Not able to run LLaVA-Next pretraining with NeMo 2.0 using container version nemo:24.12 #11741

bernardhan33 · 2025-01-03T00:22:56Z

Describe the bug

I would love to run LLaVA-Next pretraining with NeMo 2.0 following the documentation but failed with various errors with either nemo:24.12, nemo:24.09 or nemo:dev.

Steps/Code to reproduce bug

Pull the latest NeMo container version:

docker pull nvcr.io/nvidia/nemo:24.12

Start the docker container:

docker run --gpus all -it --rm --shm-size=32g -p 8888:8888 -p 6006:6006 --ulimit memlock=-1 --ulimit stack=67108864 nvcr.io/nvidia/nemo:24.12

Within the docker container, create the Python code pretrain.py and fill with the sample code from the documentation:

from nemo.collections import vlm

finetune = vlm.llava_next_7b.pretrain_recipe(
    name="llava_next_7b_pretrain",
    dir=f"/NeMo/new-ckpts",
    num_nodes=1,
    num_gpus_per_node=8,
    language_model_from_pretrained='/NeMo/neva/checkpoints/llama-3-8b-instruct.nemo', # This is the directory where I transformed the Llama3-8b-Instruct checkpoint to .nemo format
    # Can be None or change based on local checkpoint path
)

import nemo_run as run

run.run(finetune, executor=run.LocalExecutor())

Run the code

python3 pretrain.py

Got error

TypeError: pretrain_recipe() got an unexpected keyword argument 'language_model_from_pretrained'

Confirmed from the code path /opt/NeMo/nemo/collections/vlm/recipes/llava_next_7b.py that the code does not support language_model_from_pretrained.
Removed the line that specified language_model_from_pretrained and tried again. Got error

AttributeError: 'MockDataModule' object has no attribute 'micro_batch_size'

Also tried container versions nemo:dev and nemo:24.09. Failed with errors.

AttributeError: module 'nemo.collections.vlm' has no attribute 'llava_next_7b'

Confirmed from code path that the recipes do not exist yet in those versions.

Expected behavior

I should be able to follow the public documentation to get the LLaVA-NEXT pretraining run just fine.

Environment overview (please complete the following information)

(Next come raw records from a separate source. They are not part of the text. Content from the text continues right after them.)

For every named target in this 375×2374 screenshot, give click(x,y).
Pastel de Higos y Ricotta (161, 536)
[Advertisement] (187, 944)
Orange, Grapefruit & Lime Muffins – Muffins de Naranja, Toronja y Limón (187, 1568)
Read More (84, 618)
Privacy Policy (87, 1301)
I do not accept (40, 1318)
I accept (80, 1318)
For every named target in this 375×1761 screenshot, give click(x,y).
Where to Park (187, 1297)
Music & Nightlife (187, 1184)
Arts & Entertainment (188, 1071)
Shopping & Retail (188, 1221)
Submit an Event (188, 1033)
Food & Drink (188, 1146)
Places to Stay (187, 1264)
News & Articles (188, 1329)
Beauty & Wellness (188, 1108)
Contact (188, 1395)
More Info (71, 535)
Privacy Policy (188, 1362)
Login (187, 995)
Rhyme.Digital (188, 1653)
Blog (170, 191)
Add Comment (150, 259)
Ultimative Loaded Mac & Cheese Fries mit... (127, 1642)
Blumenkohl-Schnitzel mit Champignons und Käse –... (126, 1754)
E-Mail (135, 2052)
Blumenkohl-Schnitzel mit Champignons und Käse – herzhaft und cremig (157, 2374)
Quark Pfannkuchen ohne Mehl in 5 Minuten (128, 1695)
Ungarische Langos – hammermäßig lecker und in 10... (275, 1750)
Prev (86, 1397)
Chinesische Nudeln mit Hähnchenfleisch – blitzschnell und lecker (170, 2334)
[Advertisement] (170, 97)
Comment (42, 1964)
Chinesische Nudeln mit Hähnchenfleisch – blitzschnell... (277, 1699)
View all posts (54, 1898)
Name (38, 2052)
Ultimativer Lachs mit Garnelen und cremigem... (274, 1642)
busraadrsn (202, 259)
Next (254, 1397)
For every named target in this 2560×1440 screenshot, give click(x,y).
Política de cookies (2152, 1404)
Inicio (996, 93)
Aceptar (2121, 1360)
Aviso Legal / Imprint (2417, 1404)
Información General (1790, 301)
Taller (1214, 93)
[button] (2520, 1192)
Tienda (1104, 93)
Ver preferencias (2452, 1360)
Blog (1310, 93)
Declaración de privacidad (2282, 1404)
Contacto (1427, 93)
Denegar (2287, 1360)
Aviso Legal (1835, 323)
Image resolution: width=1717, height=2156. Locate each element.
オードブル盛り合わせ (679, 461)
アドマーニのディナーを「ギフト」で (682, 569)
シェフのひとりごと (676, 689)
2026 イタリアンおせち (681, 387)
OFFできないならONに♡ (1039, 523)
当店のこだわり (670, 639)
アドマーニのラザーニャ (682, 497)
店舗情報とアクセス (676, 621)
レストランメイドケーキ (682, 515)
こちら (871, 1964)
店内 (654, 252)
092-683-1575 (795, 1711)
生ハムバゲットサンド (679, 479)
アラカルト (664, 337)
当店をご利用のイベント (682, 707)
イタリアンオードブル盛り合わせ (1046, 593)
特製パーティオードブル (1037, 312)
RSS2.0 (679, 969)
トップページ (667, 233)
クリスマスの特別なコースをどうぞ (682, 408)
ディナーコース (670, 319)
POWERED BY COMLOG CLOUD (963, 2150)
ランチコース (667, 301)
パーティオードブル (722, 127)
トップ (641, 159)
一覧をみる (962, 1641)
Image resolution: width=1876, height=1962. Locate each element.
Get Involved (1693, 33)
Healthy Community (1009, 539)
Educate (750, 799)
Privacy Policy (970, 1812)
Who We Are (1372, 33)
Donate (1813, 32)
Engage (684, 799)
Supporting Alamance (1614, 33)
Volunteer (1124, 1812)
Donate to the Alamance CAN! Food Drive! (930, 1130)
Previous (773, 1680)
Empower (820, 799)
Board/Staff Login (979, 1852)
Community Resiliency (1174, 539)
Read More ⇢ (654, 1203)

Environment location: GCP.
Method of NeMo install: Docker.
If method of install is [Docker], provide docker pull & docker run commands used: see above.

Environment details

N/A.

Additional context

N/A.

The text was updated successfully, but these errors were encountered:

bernardhan33 · 2025-01-03T01:23:09Z

At step 7 when we got the error

AttributeError: 'MockDataModule' object has no attribute 'micro_batch_size'

could this be a similar issue to this stackoverflow question, where some dependency imports are messed up?

yashaswikarnati · 2025-01-07T20:16:14Z

Hello, Sorry for the inconvenience. This particular PR 11424 was missed by our cherrypicking process into release branch. While we are actively working on fixing that, could you try with ToT main. Thank you!

yashaswikarnati · 2025-01-07T23:58:24Z

#11783

We would be releasing a new container with the fixes soon.

bernardhan33 · 2025-01-23T00:16:51Z

@yashaswikarnati Sorry for the late response. I have tried both options of "buildiung a nemo container with Dockerfile from source" and "reinstalling the source code from within the container" but both are giving various different errors.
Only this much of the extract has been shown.